Ha, c’était chouette. J’adore. Pascal a chanté deux morceaux, une avec Lali. Celle que j’ai aimé par dessus tout, c’est la reprise de “The Sex is good” de Saving Abel, ça lui va comme un gant.
Après, toute l’équipe est resté pendant que les 2 autres groupes jouaient et on a pris des verres au bar. Je n’ai pas pu rester coller à Pascal, il était occupé à discuter avec le groupe et d’autres musiciens et fans. Caroline, elle, n’a eu aucun problème à s’intégrer. Ma timidité et le fouilla dans ma tête me bloquent.
Ce soir, il y avait Erika, une fille que Pascal et Paul connaissent. Elle a longuement discuté avec eux. Sa tête me dit quelque chose, mais je ne me souviens plus où je l’avais vue. Je ne crois pas qu’elle fréquente assidûment le groupe, mais je sais que je l’avais déjà vue.
En partant, Erika lui a glissé discrètement quelque chose en lui faisant la bise. Hum? Ça m’a fait tiquer. Il n’a pas tout de suite regardé ce que c’était, donc, j’ai pensé qu’il devait savoir de quoi il s’agissait. Ou pas? Il l’a suivie du regard.
Etait-ce de l’étonnement sur son visage? Son numéro? Non, ça avait l’air plus… volumineux.

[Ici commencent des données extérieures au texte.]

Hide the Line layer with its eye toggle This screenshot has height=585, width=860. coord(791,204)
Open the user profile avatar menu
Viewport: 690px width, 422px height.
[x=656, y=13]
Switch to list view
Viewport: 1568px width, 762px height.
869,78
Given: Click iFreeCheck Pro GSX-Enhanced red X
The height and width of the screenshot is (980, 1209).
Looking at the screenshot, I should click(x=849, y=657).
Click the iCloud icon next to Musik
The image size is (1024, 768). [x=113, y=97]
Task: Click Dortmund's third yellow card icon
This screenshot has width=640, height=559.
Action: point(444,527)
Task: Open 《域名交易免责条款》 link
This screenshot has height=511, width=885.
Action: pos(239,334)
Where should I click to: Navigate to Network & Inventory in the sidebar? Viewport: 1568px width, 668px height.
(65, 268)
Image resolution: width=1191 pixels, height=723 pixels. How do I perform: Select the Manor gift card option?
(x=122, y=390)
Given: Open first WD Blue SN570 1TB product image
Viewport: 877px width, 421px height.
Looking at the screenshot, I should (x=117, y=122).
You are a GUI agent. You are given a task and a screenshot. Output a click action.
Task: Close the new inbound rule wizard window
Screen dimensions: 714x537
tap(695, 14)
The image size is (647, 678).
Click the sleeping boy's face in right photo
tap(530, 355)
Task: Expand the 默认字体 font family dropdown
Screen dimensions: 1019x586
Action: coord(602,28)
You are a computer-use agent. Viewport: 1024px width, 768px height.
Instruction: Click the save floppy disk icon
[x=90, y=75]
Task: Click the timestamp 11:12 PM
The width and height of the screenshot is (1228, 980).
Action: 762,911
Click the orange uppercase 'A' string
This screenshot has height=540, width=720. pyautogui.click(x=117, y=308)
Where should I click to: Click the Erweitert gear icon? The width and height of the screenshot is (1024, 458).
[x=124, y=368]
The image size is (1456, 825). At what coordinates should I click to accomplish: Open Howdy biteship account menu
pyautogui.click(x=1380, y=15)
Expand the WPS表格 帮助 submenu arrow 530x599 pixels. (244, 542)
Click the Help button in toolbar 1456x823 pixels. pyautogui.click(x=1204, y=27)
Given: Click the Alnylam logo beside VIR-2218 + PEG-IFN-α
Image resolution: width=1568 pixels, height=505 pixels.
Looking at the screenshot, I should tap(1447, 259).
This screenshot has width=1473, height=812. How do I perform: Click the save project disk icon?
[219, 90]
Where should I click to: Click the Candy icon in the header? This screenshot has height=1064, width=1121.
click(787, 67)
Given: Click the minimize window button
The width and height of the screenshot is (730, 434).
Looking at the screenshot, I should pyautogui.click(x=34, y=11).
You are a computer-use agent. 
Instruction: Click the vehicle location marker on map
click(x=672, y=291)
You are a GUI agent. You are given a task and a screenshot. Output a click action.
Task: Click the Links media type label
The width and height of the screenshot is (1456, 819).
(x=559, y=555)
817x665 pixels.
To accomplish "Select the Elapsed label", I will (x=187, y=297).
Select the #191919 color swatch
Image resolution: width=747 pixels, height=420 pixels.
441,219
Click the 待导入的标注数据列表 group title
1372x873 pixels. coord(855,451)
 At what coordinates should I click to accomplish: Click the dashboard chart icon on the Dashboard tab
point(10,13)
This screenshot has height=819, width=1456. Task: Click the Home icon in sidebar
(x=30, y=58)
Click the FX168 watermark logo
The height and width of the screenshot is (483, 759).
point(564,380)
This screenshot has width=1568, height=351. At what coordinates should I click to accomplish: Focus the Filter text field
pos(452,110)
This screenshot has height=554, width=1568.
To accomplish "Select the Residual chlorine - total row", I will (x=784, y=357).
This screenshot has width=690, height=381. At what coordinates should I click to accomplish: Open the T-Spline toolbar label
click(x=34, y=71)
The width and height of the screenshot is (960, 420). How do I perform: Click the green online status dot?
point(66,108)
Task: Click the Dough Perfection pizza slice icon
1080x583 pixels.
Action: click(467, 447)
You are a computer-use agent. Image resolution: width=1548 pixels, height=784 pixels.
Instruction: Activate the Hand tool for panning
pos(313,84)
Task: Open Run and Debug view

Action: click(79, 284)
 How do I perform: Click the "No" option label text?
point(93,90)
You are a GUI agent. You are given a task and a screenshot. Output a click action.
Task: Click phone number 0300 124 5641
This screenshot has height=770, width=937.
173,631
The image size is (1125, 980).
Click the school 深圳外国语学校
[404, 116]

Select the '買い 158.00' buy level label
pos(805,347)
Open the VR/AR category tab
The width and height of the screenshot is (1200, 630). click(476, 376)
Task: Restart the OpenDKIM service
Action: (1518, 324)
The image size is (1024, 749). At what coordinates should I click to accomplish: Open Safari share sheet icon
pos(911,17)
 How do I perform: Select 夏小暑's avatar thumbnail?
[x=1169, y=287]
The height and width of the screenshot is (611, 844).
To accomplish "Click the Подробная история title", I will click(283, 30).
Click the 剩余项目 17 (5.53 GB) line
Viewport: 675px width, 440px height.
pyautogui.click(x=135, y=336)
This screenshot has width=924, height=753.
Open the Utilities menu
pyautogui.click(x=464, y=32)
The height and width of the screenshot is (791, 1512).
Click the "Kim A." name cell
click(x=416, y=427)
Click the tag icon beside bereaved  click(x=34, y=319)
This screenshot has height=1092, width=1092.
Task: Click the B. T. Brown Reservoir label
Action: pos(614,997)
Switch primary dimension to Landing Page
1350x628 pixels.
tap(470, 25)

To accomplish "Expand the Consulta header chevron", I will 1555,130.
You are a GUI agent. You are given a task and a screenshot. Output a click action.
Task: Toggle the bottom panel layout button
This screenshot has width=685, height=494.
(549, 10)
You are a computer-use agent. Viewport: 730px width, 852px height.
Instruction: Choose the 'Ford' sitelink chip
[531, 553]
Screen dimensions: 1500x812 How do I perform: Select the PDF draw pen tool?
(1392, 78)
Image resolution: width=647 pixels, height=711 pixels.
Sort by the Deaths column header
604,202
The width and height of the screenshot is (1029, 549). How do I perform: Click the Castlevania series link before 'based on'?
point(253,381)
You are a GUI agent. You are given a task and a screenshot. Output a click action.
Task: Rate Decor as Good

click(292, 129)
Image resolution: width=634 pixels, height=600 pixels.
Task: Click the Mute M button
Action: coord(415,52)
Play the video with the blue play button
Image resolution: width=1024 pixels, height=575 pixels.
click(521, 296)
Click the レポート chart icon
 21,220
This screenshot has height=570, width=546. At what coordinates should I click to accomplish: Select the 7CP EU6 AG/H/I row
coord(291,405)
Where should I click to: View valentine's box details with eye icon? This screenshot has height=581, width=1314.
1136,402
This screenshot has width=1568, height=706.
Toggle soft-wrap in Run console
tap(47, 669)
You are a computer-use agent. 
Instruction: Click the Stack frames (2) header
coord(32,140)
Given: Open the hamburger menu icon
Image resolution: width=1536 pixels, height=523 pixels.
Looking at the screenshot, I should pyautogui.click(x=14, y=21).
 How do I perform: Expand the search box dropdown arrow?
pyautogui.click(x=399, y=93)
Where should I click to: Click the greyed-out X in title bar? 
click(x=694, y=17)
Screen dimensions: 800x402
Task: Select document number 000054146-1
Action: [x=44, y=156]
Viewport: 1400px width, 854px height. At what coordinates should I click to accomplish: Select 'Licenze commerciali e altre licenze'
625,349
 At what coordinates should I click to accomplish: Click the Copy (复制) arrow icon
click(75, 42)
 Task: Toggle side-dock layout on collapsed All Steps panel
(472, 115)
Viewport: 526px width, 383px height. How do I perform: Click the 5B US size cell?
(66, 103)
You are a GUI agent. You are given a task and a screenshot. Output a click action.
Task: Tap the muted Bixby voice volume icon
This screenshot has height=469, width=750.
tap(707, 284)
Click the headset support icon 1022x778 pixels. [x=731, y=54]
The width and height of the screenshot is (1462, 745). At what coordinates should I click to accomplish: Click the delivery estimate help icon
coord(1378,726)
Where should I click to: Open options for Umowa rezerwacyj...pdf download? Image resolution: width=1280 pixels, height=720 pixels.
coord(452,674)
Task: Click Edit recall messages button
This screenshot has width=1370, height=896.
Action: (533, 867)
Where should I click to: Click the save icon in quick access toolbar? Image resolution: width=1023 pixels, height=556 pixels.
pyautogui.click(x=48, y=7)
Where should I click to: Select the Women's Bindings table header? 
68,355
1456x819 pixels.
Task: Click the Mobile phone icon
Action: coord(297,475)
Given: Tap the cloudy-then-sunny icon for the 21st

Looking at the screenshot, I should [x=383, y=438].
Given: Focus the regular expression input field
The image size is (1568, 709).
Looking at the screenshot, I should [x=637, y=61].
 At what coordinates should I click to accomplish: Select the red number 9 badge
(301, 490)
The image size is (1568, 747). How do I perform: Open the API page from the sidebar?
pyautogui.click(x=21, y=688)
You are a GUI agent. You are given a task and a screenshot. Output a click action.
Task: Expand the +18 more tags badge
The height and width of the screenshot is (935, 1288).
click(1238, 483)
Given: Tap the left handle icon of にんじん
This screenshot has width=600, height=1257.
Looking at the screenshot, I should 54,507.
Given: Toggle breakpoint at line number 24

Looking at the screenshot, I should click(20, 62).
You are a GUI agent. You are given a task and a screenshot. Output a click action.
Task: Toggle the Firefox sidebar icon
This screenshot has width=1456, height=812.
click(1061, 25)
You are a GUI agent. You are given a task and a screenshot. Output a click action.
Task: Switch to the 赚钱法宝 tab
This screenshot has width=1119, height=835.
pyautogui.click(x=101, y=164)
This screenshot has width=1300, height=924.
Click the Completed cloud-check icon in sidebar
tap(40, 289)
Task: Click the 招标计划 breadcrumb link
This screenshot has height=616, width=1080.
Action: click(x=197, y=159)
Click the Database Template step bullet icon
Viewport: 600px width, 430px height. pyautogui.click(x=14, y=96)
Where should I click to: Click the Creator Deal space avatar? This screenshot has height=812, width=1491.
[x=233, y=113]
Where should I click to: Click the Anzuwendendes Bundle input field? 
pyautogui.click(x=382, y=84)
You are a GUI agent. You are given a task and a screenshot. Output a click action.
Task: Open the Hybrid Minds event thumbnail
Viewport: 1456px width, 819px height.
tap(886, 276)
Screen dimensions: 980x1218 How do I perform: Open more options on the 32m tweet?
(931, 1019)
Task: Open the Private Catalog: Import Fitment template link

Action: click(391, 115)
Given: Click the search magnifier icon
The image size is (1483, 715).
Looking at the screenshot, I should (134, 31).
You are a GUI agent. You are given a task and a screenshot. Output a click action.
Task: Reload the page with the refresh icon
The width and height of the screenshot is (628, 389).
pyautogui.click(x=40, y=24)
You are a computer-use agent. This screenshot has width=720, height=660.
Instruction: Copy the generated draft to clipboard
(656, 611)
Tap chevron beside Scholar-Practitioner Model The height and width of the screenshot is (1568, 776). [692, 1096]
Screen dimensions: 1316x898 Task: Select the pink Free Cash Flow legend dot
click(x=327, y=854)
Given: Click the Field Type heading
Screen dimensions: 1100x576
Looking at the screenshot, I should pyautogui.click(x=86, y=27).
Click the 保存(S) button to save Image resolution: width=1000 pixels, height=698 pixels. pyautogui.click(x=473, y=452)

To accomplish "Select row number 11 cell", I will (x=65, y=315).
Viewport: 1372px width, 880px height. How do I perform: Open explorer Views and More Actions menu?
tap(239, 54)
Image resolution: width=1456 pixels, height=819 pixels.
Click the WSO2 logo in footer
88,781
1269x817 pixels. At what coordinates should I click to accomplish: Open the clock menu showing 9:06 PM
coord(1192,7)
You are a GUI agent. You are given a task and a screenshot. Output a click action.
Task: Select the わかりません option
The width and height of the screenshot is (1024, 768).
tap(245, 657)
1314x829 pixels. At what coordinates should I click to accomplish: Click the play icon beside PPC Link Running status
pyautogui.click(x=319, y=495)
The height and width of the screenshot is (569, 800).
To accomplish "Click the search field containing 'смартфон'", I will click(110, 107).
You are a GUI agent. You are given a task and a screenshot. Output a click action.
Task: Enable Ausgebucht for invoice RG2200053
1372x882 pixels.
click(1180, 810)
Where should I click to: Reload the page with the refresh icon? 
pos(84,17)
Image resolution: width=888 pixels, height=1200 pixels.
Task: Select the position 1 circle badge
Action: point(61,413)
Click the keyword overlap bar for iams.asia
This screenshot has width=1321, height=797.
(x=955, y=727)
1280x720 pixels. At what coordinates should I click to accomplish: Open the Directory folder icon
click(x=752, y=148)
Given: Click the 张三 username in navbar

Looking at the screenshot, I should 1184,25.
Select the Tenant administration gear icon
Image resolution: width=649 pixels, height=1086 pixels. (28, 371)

Un bout de papier n’a pas cet aspect.
J’ai été le rejoindre au bar. J’étais un peu curieuse. J’ai prétendu que je détectais sur son visage que quelque chose le travaillait. Il a fait l’étonné, mais il a rougi.
C’était chiant d'être au bar, on était tout le temps interrompu, toujours entouré, hélé, et Caroline nous collait aux basques. J’ai donc proposé qu’on aille s’asseoir à une table, à l'écart.
Comme toutes les tables étaient occupés, Pascal m’a fait signe que c’était pas possible. Flûte. Puis, une table s’est libérée dans le fond, je m’y suis précipitée en tirant Pascal par la chemise.
Bien sûr, comme d’hab, il a été arrêté en route, et j’avais dû le lâcher. Je l’ai attendu seule à la table.
Dès qu’il s’est assis, on s’est rapproché pour discuter. C’était clair qu’on désirait être seuls, ce qui fait que personne n’a osé venir nous interrompre.
Je la croyais partie, mais Erika était toujours là, et leurs chemins se sont croisés alors qu’il venait me rejoindre. Ils se sont chuchotés des trucs à l’oreille, souris, et Pascal s’est éloigné. Elle jetait des petits regards dans notre direction. Elle attendait un signe de Pascal. J’aurai bien voulu savoir ce qu’ils s’étaient dit.
Par contre, j’ai noté que Pascal avait mis ce qu’elle lui avait donné dans sa poche. Clairement, il se passait quelque chose… je me sentais tenue à l’écart… Pourtant, je voulais faire partie de tous les aspects de sa vie. Est-ce trop demander?